The National Council of Evangelical Christians (CNEF), which represents around 745,000 believers in over 2,000 churches, celebrated its General Assembly only four days after Emmanuel Macron, the President of France, announced a snap election for this coming Sunday.
The CNEF has been intentional in recent years in seeking good relationships with the government, but there has also been disappointment in matters such as religious freedom and new plans in laws related to the beginning and end of life.
“The divorce is real between evangelical Protestant Christians and Emmanuel Macron”, Thierry LeGall told Evangelical Focus. He serves as the director of the Pastoral Service for Parliamentarians of the CNEF and is one of the evangelical Christians in France who best knows what happens in political circles.
It is “likely that a large number of evangelical Protestant voters will turn away from the candidates representing the presidential party”, says Le Gall, and there are two specific movements that have “largely contributed” to the disappointment among French evangelicals, a faith minority that has grown 15-fold since 1950.
One was the approval of the so-called ‘anti-separatism law’ (2016), which “initially was designed to combat radical and political Islam” but “failed to hit its target and made it more difficult to set up new evangelical places of worship and operate religious associations”.
It is an example of an increasing “surveillance secularism” that has “heavily penalised” Christians, the CNEF representative laments.
The other move was President Macron’s push to legalise assisted suicide and euthanasia in France, something that goes “against the wishes of the majority of medical professionals and of Christians”. The CNEF said in May the draft law discussed in parliament was “an attack against humanity” that would put pressure on “fragile people who feel a kind of duty to leave life”.
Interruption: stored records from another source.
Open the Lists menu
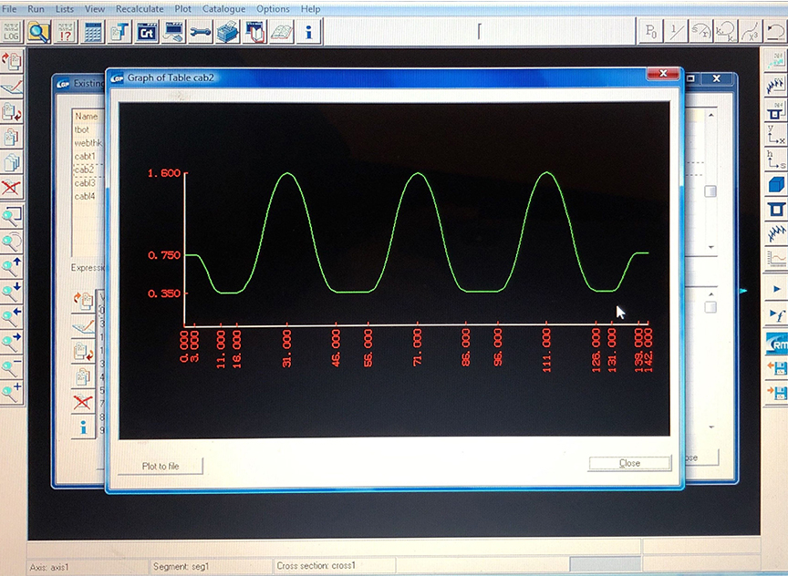The width and height of the screenshot is (788, 576). [x=65, y=9]
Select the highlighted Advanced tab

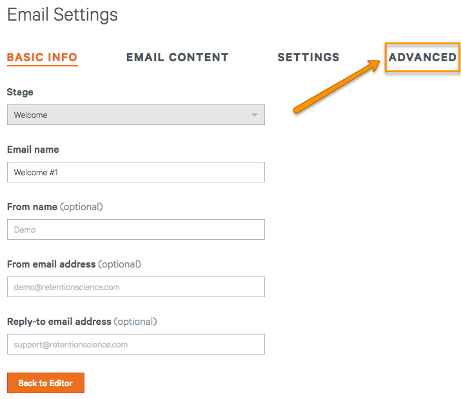(422, 57)
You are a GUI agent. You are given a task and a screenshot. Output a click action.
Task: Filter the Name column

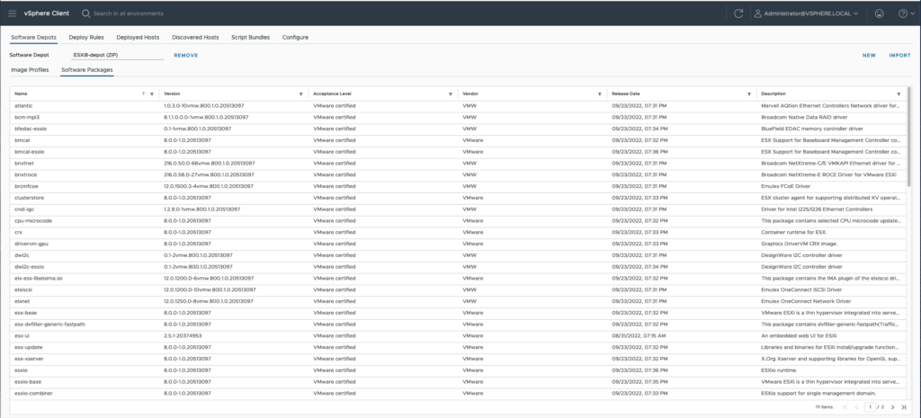click(x=152, y=93)
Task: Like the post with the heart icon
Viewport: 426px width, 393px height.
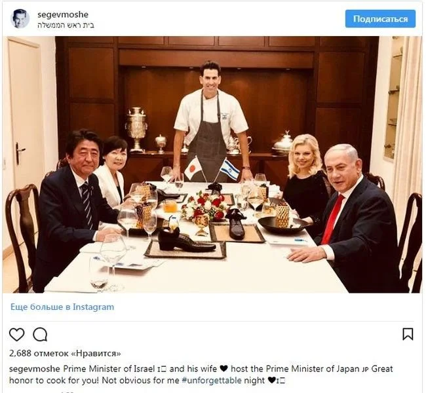Action: pyautogui.click(x=17, y=334)
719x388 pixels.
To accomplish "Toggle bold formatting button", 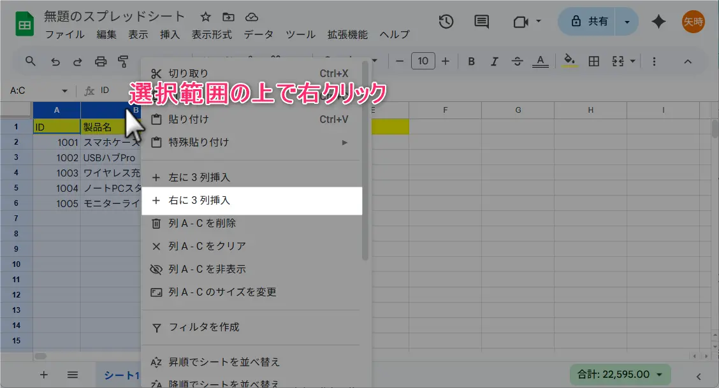I will 471,61.
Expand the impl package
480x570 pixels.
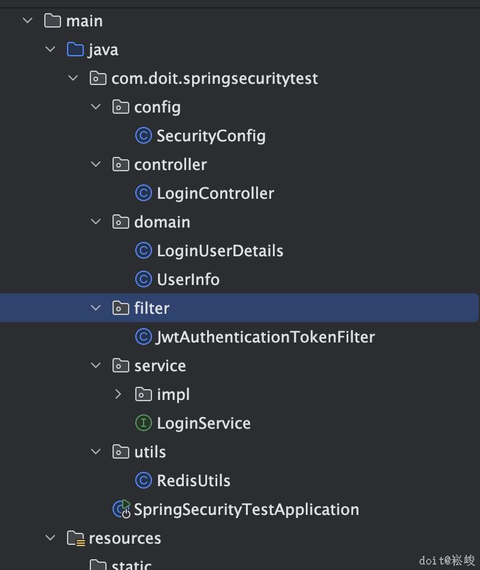[118, 395]
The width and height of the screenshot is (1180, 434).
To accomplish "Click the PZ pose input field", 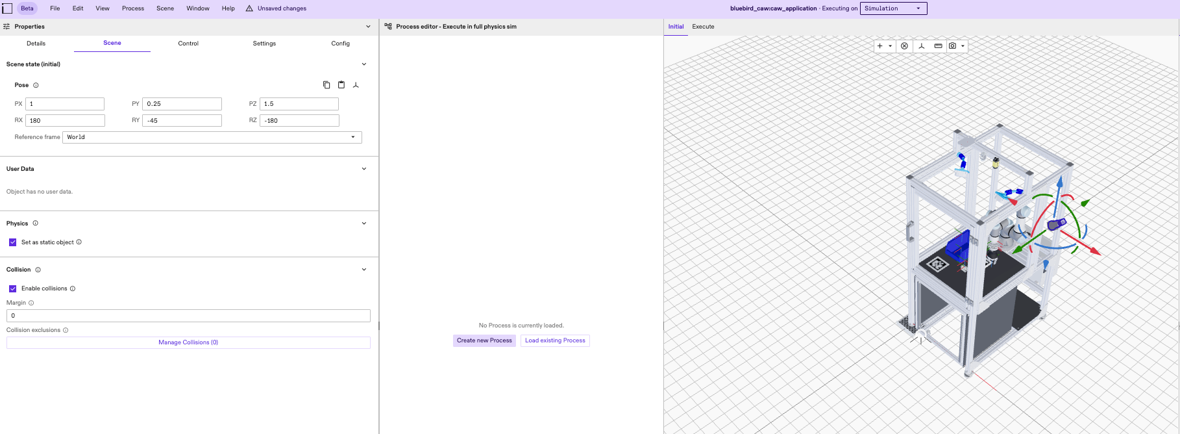I will [299, 104].
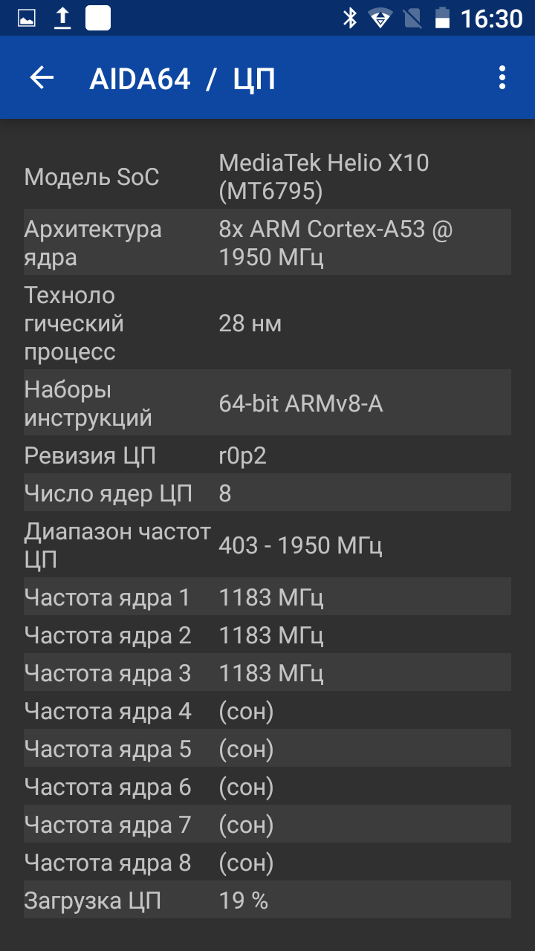Image resolution: width=535 pixels, height=951 pixels.
Task: Tap the 16:30 clock in status bar
Action: [491, 19]
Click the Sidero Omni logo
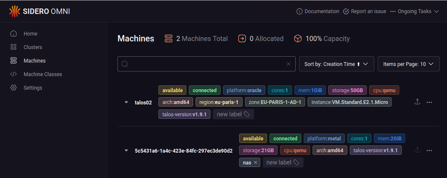This screenshot has height=178, width=447. coord(39,11)
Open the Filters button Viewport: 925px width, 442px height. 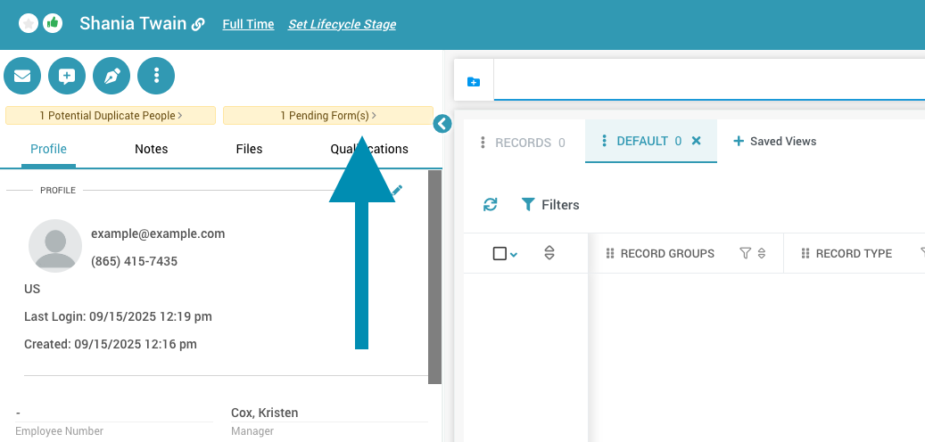click(x=550, y=205)
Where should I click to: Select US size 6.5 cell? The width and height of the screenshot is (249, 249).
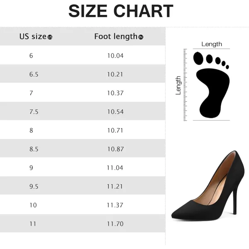(x=33, y=75)
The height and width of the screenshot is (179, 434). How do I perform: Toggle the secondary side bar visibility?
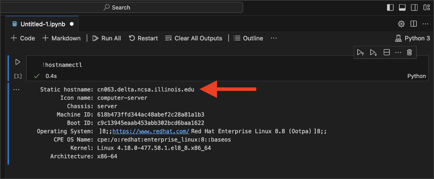point(414,7)
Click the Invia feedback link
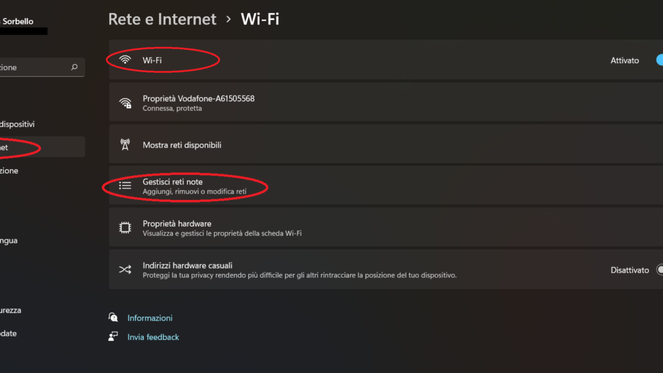The height and width of the screenshot is (373, 663). coord(153,337)
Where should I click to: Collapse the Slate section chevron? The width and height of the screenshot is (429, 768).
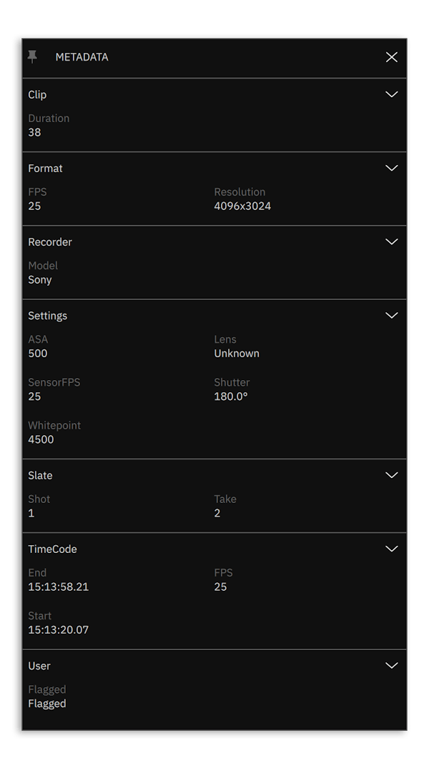(391, 475)
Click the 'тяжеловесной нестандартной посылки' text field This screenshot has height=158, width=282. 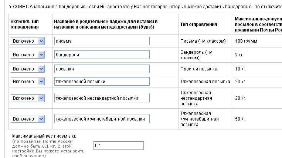pos(102,98)
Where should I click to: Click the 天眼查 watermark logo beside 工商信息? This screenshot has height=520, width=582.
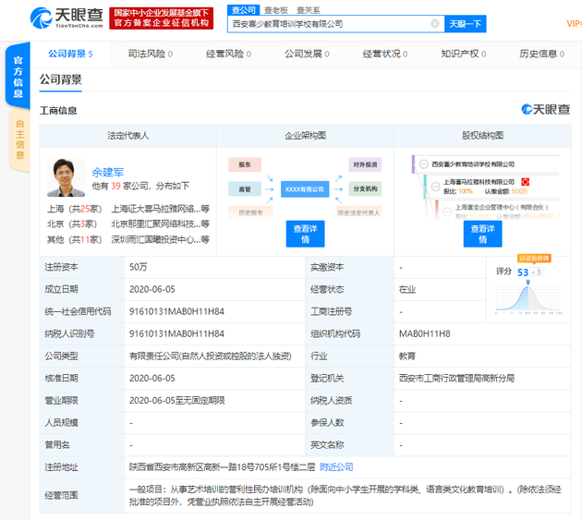pyautogui.click(x=545, y=110)
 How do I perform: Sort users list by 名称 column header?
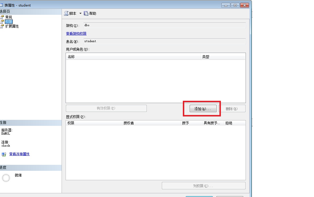(133, 57)
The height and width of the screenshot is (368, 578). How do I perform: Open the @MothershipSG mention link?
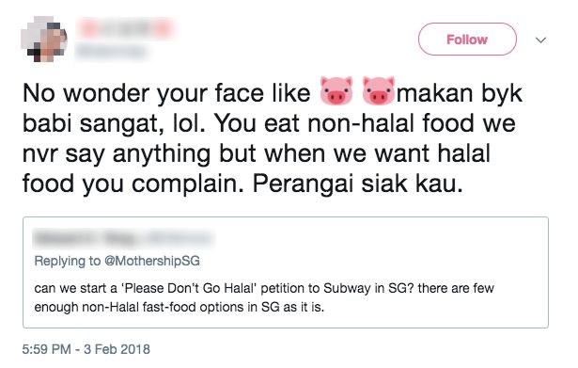pos(152,261)
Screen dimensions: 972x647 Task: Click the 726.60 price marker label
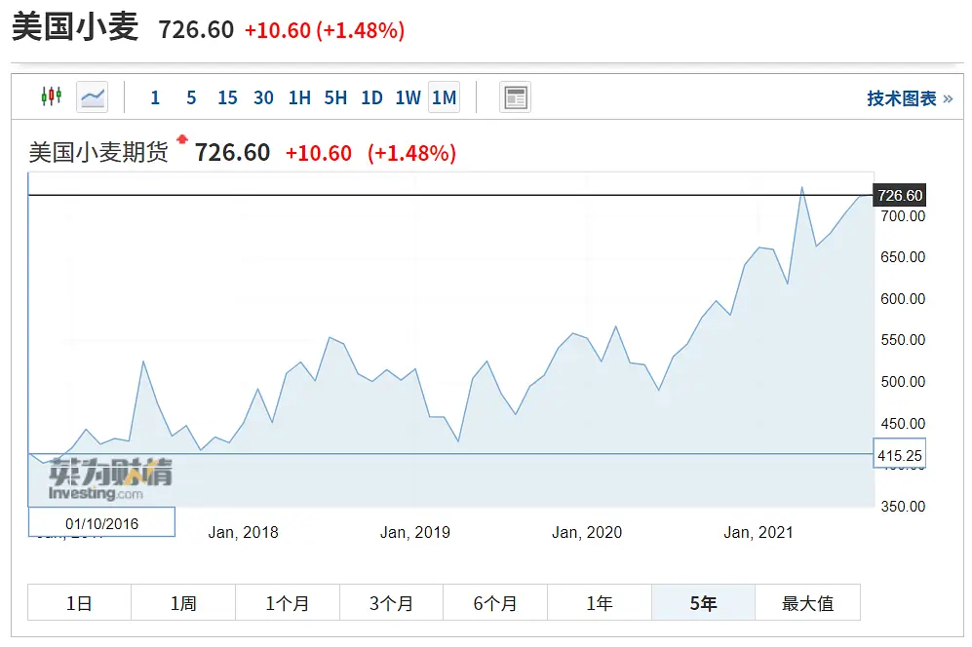pos(900,196)
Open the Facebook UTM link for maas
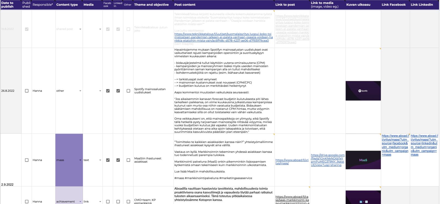This screenshot has width=440, height=204. click(x=395, y=145)
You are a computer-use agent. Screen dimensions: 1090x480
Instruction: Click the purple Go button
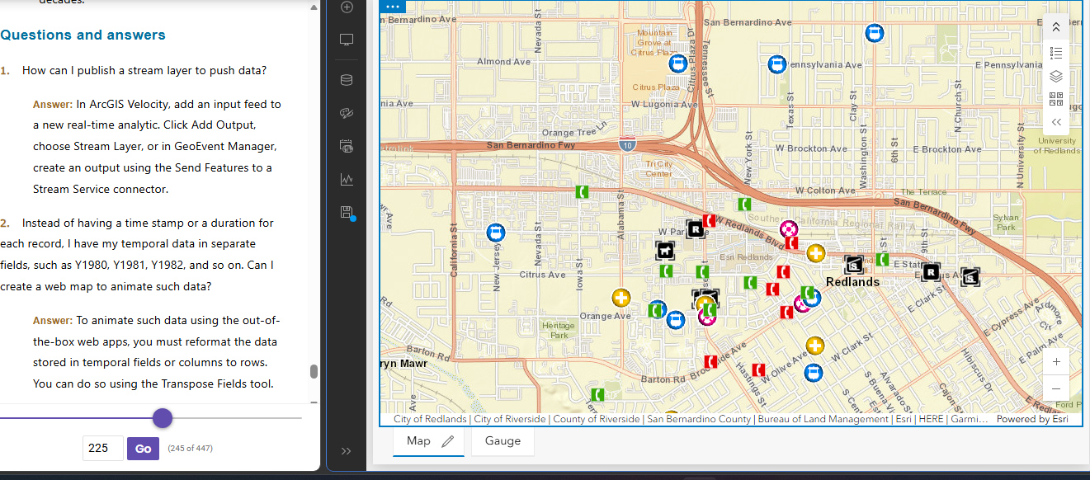click(x=143, y=448)
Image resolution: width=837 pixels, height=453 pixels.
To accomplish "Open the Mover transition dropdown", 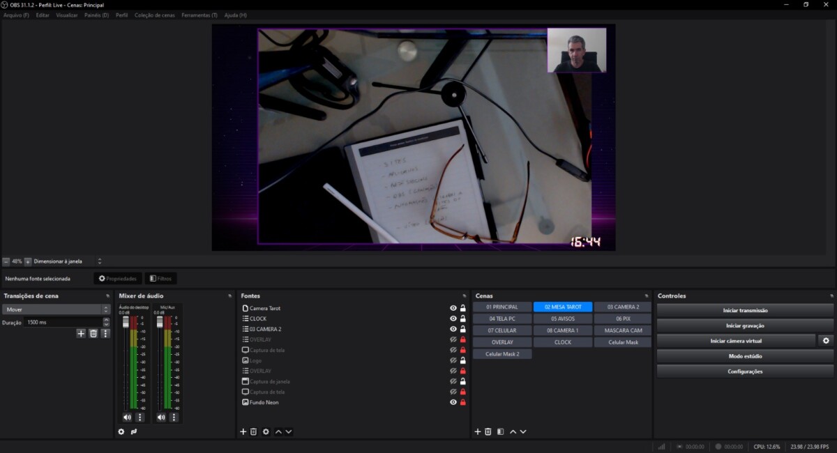I will pyautogui.click(x=56, y=309).
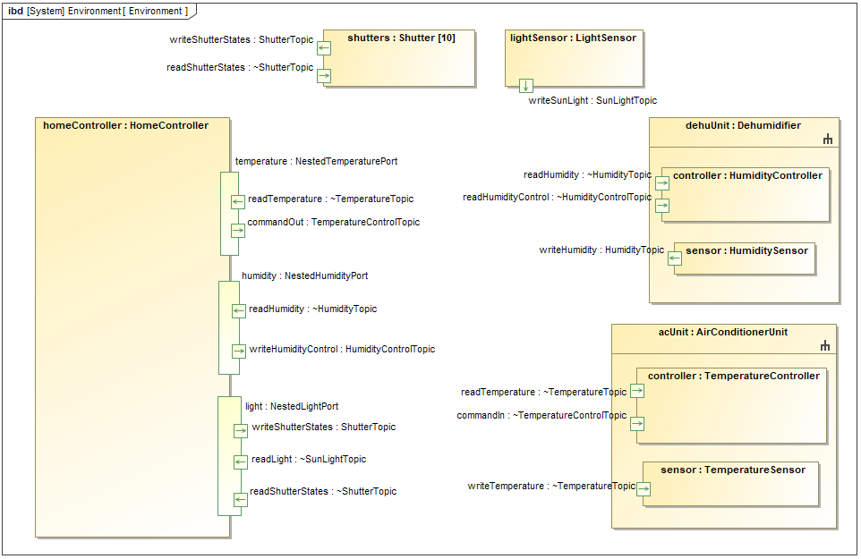Viewport: 861px width, 559px height.
Task: Click the temperature : NestedTemperaturePort label
Action: click(316, 162)
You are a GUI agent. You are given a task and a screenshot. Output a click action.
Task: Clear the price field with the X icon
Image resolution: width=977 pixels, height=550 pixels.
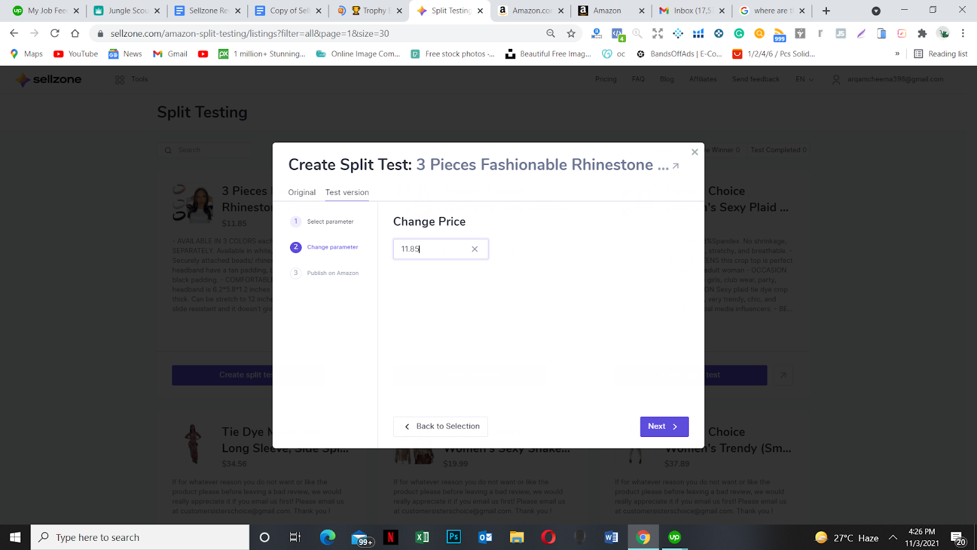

For Thierry Le Gall, the expected growth of the hard right nationalist ideas of Marine Le Pen has to do with a French society swimming in “feelings of insecurity, delinquency, the loss of civic sense among citizens, and the deconstruction of our school and healthcare systems”.
The middle classes are suffering and “many French households are dangerously close to a form of financial and material precariousness”, a category described as “the working poor”.
“Previous governments might have been too slow in implementing the necessary reforms, but the French people are disappointed with the results of the head of state’s 7-year-old policies on their daily lives”.
Addressing the General Assembly on 11 June, the CNEF’s President, the Baptist Erwan Cloarec, proposed in his speech “a pastoral approach not only to ensure that the divisions and invective that plague society are not imported into our communities (...) but above all to help the Church to be a leaven of peace and a witness to living hope”.
It is obvious that also evangelical Christians are “worried, and express this in renewed prayer”.
The reality is that “the choice of a candidate for the legislative elections remains a delicate one in many constituencies, where there are no ‘profiles’ that are truly compatible with Christian ethics”, says Le Gall.
Some local candidates might have expressed a public commitment to the Christian faith, but church members should always vote bearing in mind that “they are both citizens of the earth and citizens of heaven”.
“It’s mission impossible to find an electoral program that is 100% in line with our biblical convictions”, says Le Gall. And the CNEF encourages Christians to “commit themselves in word, in prayer and in deed”, but also “detach themselves from any plans to impose a theocracy”, he concludes.